Try the Single-Arm Version
Not only can you handle more weight with just one arm (the bilateral deficit tends to be pretty big with these), it's a good opportunity to add unilateral work. Single-arm snatches also place some emphasis on cross-body and rotational power.
Whether you're involved in sport or not, power output is essential. Have you ever noticed how an older person moves much slower than you do? That's because the age-related decline in movement velocity is inevitable.

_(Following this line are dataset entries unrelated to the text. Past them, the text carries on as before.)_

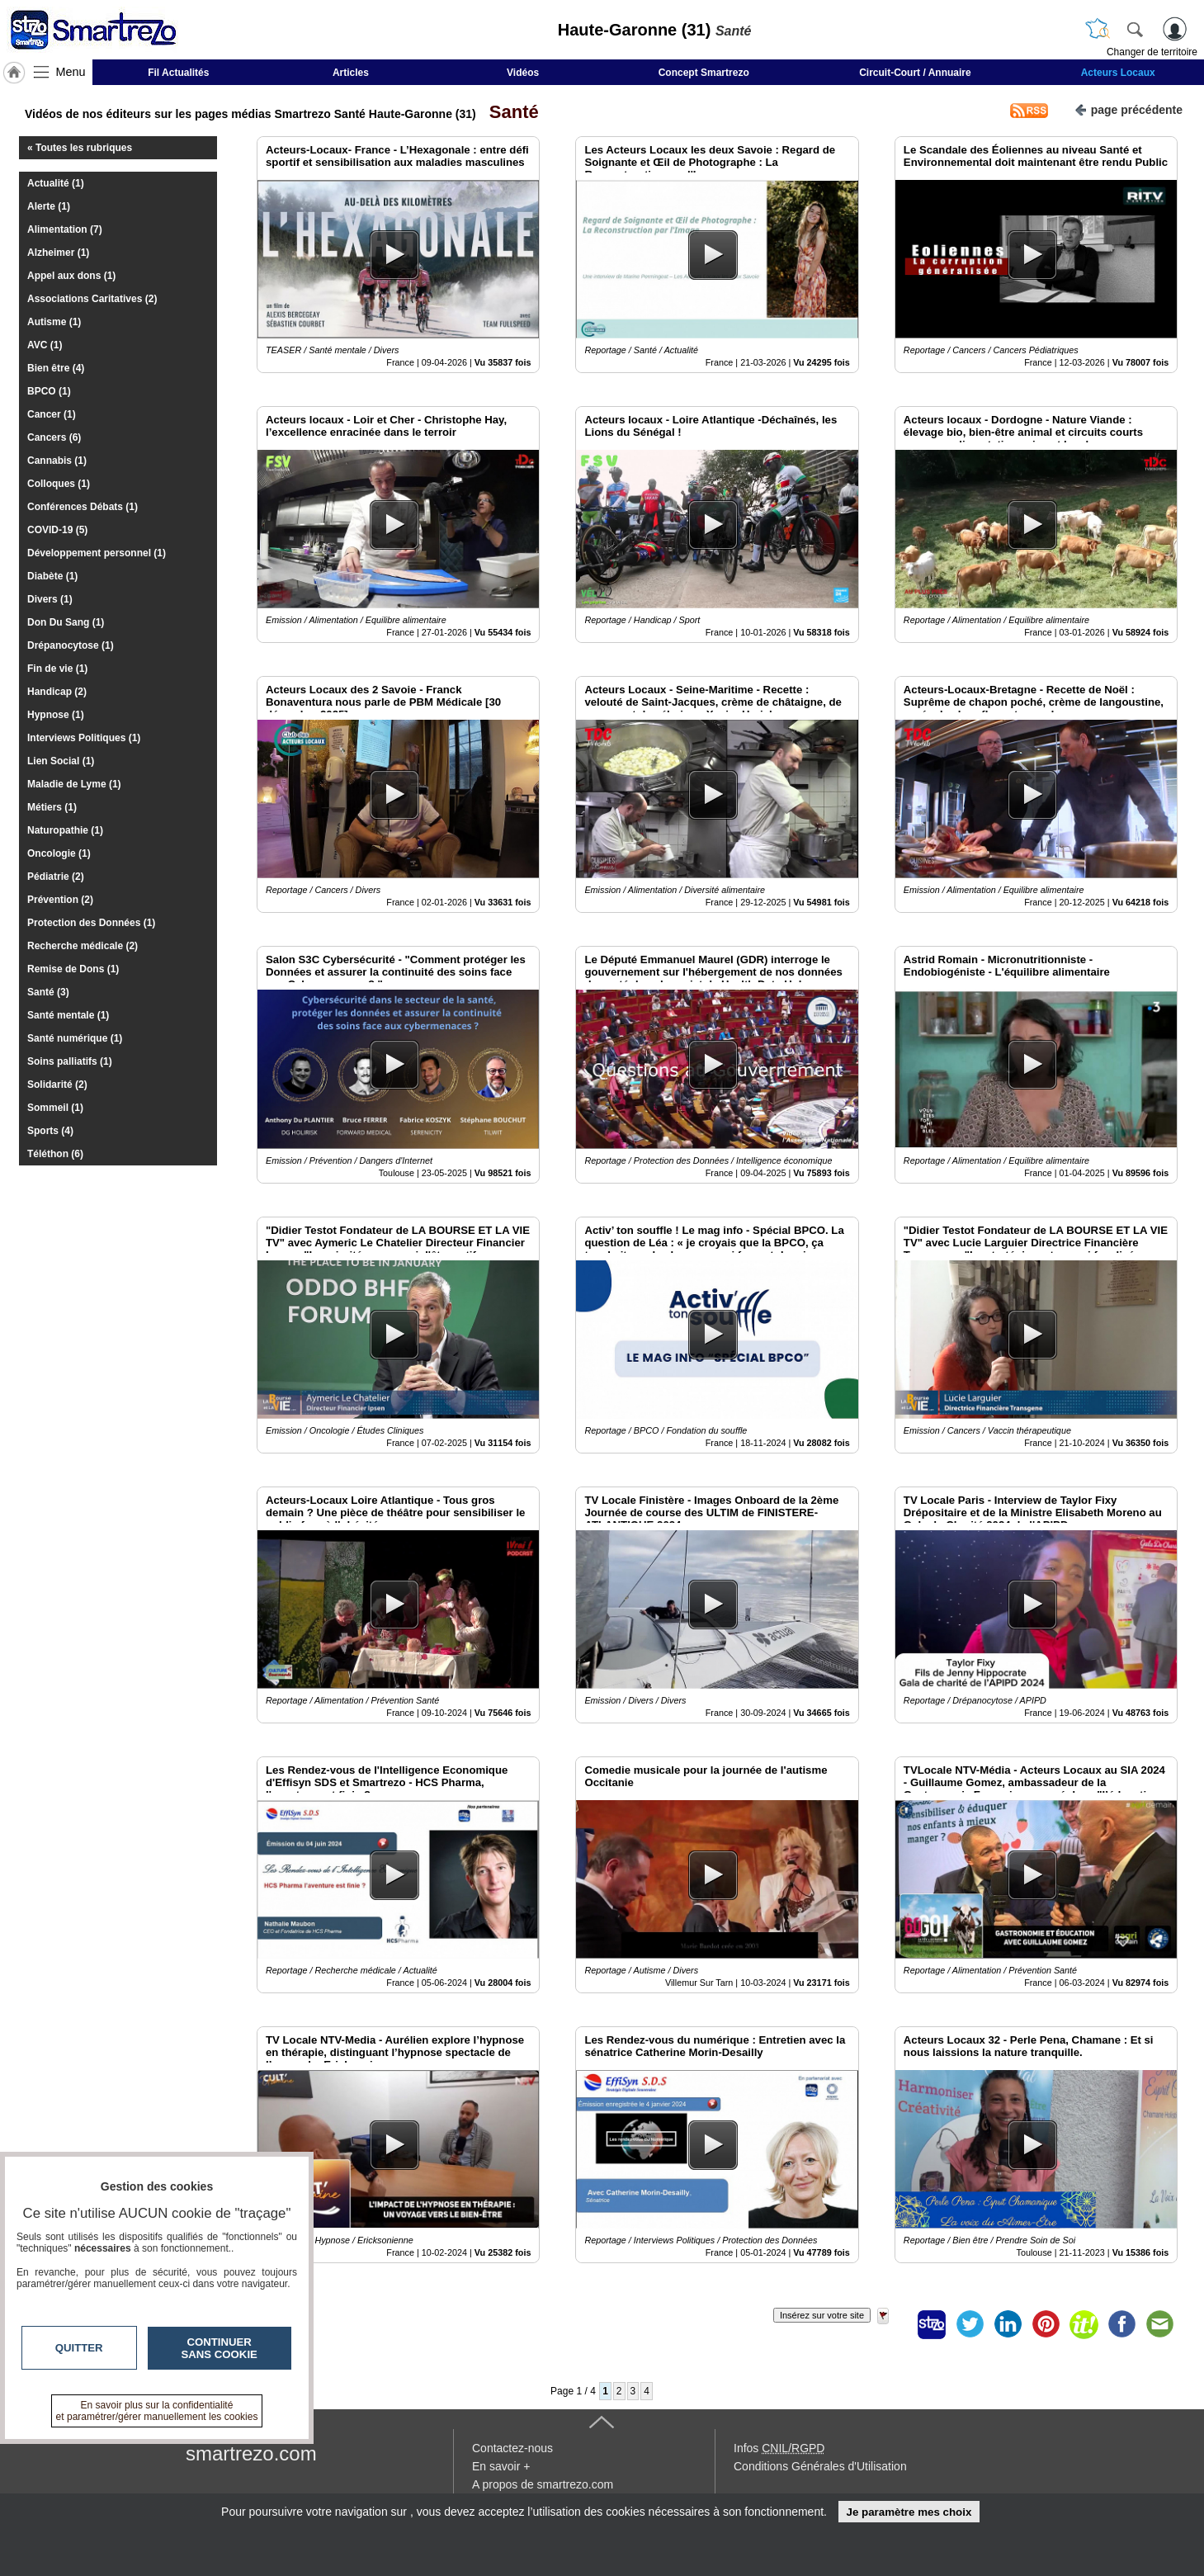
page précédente (1128, 108)
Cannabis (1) (57, 460)
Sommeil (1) (55, 1107)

Studies show it'll be the first thing that goes, before your strength and way before your last colored hair. Exercises like kneeling snatches and heavy kettlebell swings will help you stay sharp.
Make Them Harder
Your hip extensors can't help you out much from a kneeling position. And going bent-knee slackens your hamstrings, rendering them pretty useless.
The reduced hip range of motion can be compared to a half-drawn bow string. At the start you can't produce as much elastic tension in your backside. This means you have to work harder and with less weight compared to standing variations.
Adding a dead-stop to the mix can make kneeling snatches even harder. Since you can no longer use stretch-reflex mechanisms to get the weight up, contractile components come into play more.
So, instead of using the spring-like elasticity of muscle and connective tissues, there's more force generated from muscle contraction alone. Overcoming the inertia of a dead dumbbell on a low box is the best way to do it.
You can also start from a box using just one arm at a time. Single-arm variations also tend to be better for a focus on the eccentric portion of the lift. As you fight the load dropping on one side, you can keep form tight and tension high.
A Barbell Works Too, But...
For shoulder health and performance, dumbbells offer the most options.
For some, a barbell can work great too. All you need to do is adopt a "clean grip" when snatching overhead. No thumbless or "suicide" grip here. This may be the same grip you already barbell overhead press with. It's the safer option – especially when lowering the bar.
The bar will start from a dead stop off the floor each time, or just an inch or so off the floor. This will depend on your limb length and preference. Using a barbell will give you plenty of loading options and another useful high-threshold training method to have in your toolbox.
Where to Add It
Although they have much lower complexity than the full Olympic lifts, kneeling snatches still have relatively high complexity compared to most regular exercises. They're also classified as a power-based movement which, for a number of reasons, aren't the best to do when you're already fatigued.
For those reasons, kneeling snatches are best done at the start of your workouts, either as a primer-type movement or as your key lift.